### INSTRUCTIONS TO FOLLOW
Within the records below is a range that opens at the line with "You are a computer-use" and closes at the line with "Where should I". Return that range word for word, both ends included, and only that range.

====== DATASET EXCERPTS

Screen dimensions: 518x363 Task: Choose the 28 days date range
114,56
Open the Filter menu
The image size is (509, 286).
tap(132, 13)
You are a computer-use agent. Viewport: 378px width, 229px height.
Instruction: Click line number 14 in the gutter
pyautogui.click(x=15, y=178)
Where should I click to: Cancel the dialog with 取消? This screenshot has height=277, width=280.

============
====== DATASET EXCERPTS

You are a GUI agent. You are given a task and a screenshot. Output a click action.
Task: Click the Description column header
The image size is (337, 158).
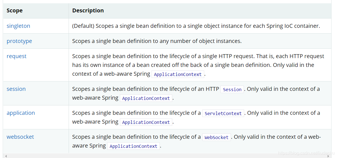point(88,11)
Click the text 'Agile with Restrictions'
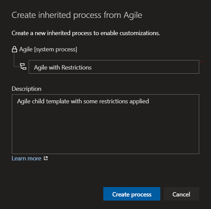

============

### EXERCISE OUTPUT
You are a computer-use agent. Viewport: 378px width, 229px height.
Instruction: Click line number 14 in the gutter
pyautogui.click(x=15, y=178)
Where should I click to: Cancel the dialog with 取消? This screenshot has height=277, width=280.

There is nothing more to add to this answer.